SOURCE DATA
-----

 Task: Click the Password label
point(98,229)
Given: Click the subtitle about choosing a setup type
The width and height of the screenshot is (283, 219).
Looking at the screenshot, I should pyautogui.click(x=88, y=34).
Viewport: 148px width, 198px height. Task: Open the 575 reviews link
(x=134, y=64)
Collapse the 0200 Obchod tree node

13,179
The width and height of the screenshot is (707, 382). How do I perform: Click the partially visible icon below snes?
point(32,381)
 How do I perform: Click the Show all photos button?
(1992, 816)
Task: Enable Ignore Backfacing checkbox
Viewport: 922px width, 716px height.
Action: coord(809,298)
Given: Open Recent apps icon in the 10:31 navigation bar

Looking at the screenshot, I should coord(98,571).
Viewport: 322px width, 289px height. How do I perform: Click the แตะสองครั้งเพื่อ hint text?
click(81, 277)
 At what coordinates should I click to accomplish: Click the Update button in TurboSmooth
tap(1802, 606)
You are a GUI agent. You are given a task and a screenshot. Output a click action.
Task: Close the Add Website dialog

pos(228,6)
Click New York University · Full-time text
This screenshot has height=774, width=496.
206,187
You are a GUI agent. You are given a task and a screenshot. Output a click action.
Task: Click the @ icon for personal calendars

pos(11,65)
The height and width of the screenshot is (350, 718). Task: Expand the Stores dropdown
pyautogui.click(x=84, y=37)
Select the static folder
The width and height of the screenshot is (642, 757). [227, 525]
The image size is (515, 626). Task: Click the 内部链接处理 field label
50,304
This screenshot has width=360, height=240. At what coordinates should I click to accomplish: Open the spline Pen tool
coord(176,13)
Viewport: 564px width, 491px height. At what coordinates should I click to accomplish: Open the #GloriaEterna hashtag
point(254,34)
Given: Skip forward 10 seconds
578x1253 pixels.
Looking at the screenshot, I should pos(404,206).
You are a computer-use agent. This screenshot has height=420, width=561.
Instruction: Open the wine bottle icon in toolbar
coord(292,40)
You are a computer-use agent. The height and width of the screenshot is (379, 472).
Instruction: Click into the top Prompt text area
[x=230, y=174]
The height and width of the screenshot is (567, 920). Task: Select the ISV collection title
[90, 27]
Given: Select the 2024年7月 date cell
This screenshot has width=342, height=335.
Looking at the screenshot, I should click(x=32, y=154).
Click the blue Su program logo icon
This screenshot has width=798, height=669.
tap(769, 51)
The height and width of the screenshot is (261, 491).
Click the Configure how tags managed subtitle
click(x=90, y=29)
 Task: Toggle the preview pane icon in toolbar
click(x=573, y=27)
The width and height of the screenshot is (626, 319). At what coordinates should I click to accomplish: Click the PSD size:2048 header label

-----

TASK BRIEF
Repeat every line of the records above exactly.

YOUR SOLUTION
 Task: Click the Password label
point(98,229)
Given: Click the subtitle about choosing a setup type
The width and height of the screenshot is (283, 219).
Looking at the screenshot, I should pyautogui.click(x=88, y=34).
Viewport: 148px width, 198px height. Task: Open the 575 reviews link
(x=134, y=64)
Collapse the 0200 Obchod tree node

13,179
The width and height of the screenshot is (707, 382). How do I perform: Click the partially visible icon below snes?
point(32,381)
 How do I perform: Click the Show all photos button?
(1992, 816)
Task: Enable Ignore Backfacing checkbox
Viewport: 922px width, 716px height.
Action: coord(809,298)
Given: Open Recent apps icon in the 10:31 navigation bar

Looking at the screenshot, I should coord(98,571).
Viewport: 322px width, 289px height. How do I perform: Click the แตะสองครั้งเพื่อ hint text?
click(81, 277)
 At what coordinates should I click to accomplish: Click the Update button in TurboSmooth
tap(1802, 606)
You are a GUI agent. You are given a task and a screenshot. Output a click action.
Task: Close the Add Website dialog

pos(228,6)
Click New York University · Full-time text
This screenshot has height=774, width=496.
206,187
You are a GUI agent. You are given a task and a screenshot. Output a click action.
Task: Click the @ icon for personal calendars

pos(11,65)
The height and width of the screenshot is (350, 718). Task: Expand the Stores dropdown
pyautogui.click(x=84, y=37)
Select the static folder
The width and height of the screenshot is (642, 757). [227, 525]
The image size is (515, 626). Task: Click the 内部链接处理 field label
50,304
This screenshot has width=360, height=240. At what coordinates should I click to accomplish: Open the spline Pen tool
coord(176,13)
Viewport: 564px width, 491px height. At what coordinates should I click to accomplish: Open the #GloriaEterna hashtag
point(254,34)
Given: Skip forward 10 seconds
578x1253 pixels.
Looking at the screenshot, I should pos(404,206).
You are a computer-use agent. This screenshot has height=420, width=561.
Instruction: Open the wine bottle icon in toolbar
coord(292,40)
You are a computer-use agent. The height and width of the screenshot is (379, 472).
Instruction: Click into the top Prompt text area
[x=230, y=174]
The height and width of the screenshot is (567, 920). Task: Select the ISV collection title
[90, 27]
Given: Select the 2024年7月 date cell
This screenshot has width=342, height=335.
Looking at the screenshot, I should click(x=32, y=154).
Click the blue Su program logo icon
This screenshot has width=798, height=669.
tap(769, 51)
The height and width of the screenshot is (261, 491).
Click the Configure how tags managed subtitle
click(x=90, y=29)
 Task: Toggle the preview pane icon in toolbar
click(x=573, y=27)
The width and height of the screenshot is (626, 319). At what coordinates should I click to accomplish: Click the PSD size:2048 header label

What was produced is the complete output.